Pyrrhae Regio

3D anaglyph of the Pyrrhae Regio region on Mars. Credit: ESA/DLR/FU Berlin, CC BY-SA 3.0 IGO. Click to enlarge.

November 20, 2020

Water features?

A recent Picture of the Day discussed what planetary scientists referred to as fossilized mineral springs on Mars. The structures were compared by NASA to dried-up Australian geological features, suggesting that they both are born of similar circumstances.

In the image at the top of the page, the anaglyph helps to illustrate how a large chunk of the Martian landscape has, apparently, “collapsed” because the water and ice that supported it drained away. That is how the European Space Agency sees it.

The largest crater in the upper left is about 40 kilometers in diameter, with fractures and fissures that are conventionally thought to form after impact, when the molten rock cooled and contracted. Almost everything to the left in this image is thought to be due to molten rock and explosions.

On the right is what Mars investigators call “chaos”, or “chaotic terrain”. As the label implies, it is irregular and “jumbled”, because it was formed by the subsidence of chasms and caverns that were once filled with water ice. The ice melted in response to the heat generated by (presumed) multiple impact scenarios.

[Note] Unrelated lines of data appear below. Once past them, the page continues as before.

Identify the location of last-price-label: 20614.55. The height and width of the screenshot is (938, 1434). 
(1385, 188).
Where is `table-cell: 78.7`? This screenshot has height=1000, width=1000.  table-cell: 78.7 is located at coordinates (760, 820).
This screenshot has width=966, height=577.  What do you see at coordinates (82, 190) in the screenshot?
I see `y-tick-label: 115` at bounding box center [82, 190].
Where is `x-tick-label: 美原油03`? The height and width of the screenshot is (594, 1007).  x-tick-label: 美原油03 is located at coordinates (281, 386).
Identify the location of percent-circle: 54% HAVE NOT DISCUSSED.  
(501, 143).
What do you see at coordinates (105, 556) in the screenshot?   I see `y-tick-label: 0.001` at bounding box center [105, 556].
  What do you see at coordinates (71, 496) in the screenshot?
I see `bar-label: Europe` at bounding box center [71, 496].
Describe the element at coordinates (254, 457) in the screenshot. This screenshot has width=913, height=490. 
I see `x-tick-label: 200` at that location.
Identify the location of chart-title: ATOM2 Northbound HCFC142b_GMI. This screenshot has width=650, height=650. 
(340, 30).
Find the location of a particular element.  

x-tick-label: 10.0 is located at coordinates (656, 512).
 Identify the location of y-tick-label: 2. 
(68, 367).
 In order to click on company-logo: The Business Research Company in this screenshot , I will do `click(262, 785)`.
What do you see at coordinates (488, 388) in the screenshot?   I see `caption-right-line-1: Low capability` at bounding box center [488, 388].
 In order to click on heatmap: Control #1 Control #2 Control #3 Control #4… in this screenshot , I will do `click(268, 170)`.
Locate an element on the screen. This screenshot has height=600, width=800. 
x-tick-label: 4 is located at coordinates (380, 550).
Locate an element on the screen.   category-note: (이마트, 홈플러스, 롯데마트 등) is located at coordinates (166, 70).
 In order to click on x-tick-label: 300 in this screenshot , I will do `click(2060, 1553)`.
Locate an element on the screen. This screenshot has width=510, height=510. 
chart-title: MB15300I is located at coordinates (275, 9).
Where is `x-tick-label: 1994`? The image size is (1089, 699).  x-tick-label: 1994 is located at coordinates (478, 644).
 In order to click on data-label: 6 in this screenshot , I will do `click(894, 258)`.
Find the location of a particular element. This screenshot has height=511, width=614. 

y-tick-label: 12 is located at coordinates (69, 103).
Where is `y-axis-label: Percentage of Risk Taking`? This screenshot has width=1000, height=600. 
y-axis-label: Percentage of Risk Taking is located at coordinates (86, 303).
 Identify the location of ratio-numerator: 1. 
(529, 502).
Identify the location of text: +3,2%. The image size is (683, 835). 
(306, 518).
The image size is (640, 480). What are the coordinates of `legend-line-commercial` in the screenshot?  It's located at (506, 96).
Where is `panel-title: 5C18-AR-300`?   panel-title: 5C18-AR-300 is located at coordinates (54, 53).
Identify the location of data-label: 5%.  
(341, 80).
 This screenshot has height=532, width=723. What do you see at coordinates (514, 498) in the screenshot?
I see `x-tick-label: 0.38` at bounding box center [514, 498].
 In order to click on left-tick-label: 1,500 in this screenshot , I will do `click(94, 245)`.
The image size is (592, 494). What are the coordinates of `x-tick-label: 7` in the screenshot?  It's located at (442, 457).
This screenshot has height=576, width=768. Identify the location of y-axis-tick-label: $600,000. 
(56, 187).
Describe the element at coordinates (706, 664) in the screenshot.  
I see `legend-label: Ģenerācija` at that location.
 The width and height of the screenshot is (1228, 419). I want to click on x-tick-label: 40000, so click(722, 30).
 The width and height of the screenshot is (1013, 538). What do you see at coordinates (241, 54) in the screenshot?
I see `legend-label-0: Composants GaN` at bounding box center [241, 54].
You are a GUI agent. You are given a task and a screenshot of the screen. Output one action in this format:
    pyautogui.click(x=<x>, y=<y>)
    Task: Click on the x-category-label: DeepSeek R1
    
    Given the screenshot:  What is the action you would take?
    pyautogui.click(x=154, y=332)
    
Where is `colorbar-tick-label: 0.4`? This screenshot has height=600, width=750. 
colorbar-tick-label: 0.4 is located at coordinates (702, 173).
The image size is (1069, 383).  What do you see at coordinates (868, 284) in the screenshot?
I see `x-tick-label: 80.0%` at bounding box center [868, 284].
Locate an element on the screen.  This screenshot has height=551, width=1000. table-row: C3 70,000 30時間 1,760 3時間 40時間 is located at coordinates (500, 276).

Ice is not directly observed by the research team. The shape of the topography, particularly the fractured blocks and elevation drop, lead them to conclude that massive amounts of water-ice might be found on Mars. In the 3D anaglyph image at the top of the page, bizarre polygonal structures, thousands of parallel “cracks”, and multiple terraces are clearly visible. The fractured areas are not the signs of ice and water, they are the signs of electric arcs.

Mars was once the scene of powerful electric arcs that carved the planet’s surface. The energy released by plasma discharges took the form of sinuous rilles, flat-floored craters, “railroad track” patterns in canyons and craters, intersecting gullies with no debris inside them, giant mesas with Lichtenberg “whiskers” and steep-sided ravines wending through landscapes dotted with circular uplifts.

If Mars was the scene of planetary lightning bolts and not ice moving across the surface, should similar observations on Earth be reconsidered?